§ CHALLENGE: Update the entries below by replacing "GUI agent" with "desktop agent" everywhere it occurs, leaving everything else unchanged.

§ RECORDS FOR THIS TASK:
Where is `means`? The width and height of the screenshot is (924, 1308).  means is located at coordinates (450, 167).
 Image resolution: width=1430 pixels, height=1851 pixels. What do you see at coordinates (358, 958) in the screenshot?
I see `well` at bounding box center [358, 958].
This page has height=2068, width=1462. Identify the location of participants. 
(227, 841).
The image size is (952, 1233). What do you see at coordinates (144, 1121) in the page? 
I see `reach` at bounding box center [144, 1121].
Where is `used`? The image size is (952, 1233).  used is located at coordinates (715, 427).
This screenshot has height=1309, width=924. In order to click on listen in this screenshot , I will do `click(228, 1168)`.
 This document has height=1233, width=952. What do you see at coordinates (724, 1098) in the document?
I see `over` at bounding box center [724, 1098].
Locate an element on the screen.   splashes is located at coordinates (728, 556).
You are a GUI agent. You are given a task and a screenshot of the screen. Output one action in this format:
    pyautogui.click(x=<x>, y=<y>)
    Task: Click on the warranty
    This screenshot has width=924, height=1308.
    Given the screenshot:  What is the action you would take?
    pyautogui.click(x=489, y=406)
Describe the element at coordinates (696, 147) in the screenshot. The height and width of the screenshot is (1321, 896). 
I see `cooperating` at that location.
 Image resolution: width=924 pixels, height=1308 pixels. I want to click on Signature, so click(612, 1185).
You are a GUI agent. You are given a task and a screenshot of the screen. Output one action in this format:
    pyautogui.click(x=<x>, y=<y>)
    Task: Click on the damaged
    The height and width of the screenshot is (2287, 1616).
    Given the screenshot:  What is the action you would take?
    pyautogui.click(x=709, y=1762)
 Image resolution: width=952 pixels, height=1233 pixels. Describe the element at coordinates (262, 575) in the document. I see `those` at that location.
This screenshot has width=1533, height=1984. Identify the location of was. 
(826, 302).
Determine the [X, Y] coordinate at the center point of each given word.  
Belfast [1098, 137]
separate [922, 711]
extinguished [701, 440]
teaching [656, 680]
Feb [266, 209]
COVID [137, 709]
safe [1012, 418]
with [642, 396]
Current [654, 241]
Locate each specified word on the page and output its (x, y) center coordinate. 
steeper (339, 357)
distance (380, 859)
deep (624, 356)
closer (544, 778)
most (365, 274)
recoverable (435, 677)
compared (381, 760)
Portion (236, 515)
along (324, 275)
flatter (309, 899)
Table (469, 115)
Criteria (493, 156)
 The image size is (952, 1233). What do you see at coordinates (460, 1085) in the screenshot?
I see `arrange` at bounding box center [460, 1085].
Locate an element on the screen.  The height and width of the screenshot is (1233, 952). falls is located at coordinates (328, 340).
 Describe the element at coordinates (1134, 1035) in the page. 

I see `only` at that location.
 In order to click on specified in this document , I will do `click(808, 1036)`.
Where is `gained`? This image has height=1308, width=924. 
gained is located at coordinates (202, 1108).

§ EXERCISE ANSWER:
Where is `means`? The width and height of the screenshot is (924, 1308).  means is located at coordinates (450, 167).
 Image resolution: width=1430 pixels, height=1851 pixels. What do you see at coordinates (358, 958) in the screenshot?
I see `well` at bounding box center [358, 958].
This page has height=2068, width=1462. Identify the location of participants. 
(227, 841).
The image size is (952, 1233). What do you see at coordinates (144, 1121) in the page? 
I see `reach` at bounding box center [144, 1121].
Where is `used`? The image size is (952, 1233).  used is located at coordinates (715, 427).
This screenshot has height=1309, width=924. In order to click on listen in this screenshot , I will do `click(228, 1168)`.
 This document has height=1233, width=952. What do you see at coordinates (724, 1098) in the document?
I see `over` at bounding box center [724, 1098].
Locate an element on the screen.   splashes is located at coordinates (728, 556).
You are a desktop agent. You are given a task and a screenshot of the screen. Output one action in this format:
    pyautogui.click(x=<x>, y=<y>)
    Task: Click on the warranty
    This screenshot has width=924, height=1308.
    Given the screenshot:  What is the action you would take?
    pyautogui.click(x=489, y=406)
Describe the element at coordinates (696, 147) in the screenshot. The height and width of the screenshot is (1321, 896). 
I see `cooperating` at that location.
 Image resolution: width=924 pixels, height=1308 pixels. I want to click on Signature, so click(612, 1185).
You are a desktop agent. You are given a task and a screenshot of the screen. Output one action in this format:
    pyautogui.click(x=<x>, y=<y>)
    Task: Click on the damaged
    The height and width of the screenshot is (2287, 1616).
    Given the screenshot:  What is the action you would take?
    pyautogui.click(x=709, y=1762)
 Image resolution: width=952 pixels, height=1233 pixels. Describe the element at coordinates (262, 575) in the document. I see `those` at that location.
This screenshot has width=1533, height=1984. Identify the location of was. 
(826, 302).
Determine the [X, Y] coordinate at the center point of each given word.  
Belfast [1098, 137]
separate [922, 711]
extinguished [701, 440]
teaching [656, 680]
Feb [266, 209]
COVID [137, 709]
safe [1012, 418]
with [642, 396]
Current [654, 241]
Locate each specified word on the page and output its (x, y) center coordinate. 
steeper (339, 357)
distance (380, 859)
deep (624, 356)
closer (544, 778)
most (365, 274)
recoverable (435, 677)
compared (381, 760)
Portion (236, 515)
along (324, 275)
flatter (309, 899)
Table (469, 115)
Criteria (493, 156)
 The image size is (952, 1233). What do you see at coordinates (460, 1085) in the screenshot?
I see `arrange` at bounding box center [460, 1085].
Locate an element on the screen.  The height and width of the screenshot is (1233, 952). falls is located at coordinates (328, 340).
 Describe the element at coordinates (1134, 1035) in the page. 

I see `only` at that location.
 In order to click on specified in this document , I will do `click(808, 1036)`.
Where is `gained`? This image has height=1308, width=924. 
gained is located at coordinates (202, 1108).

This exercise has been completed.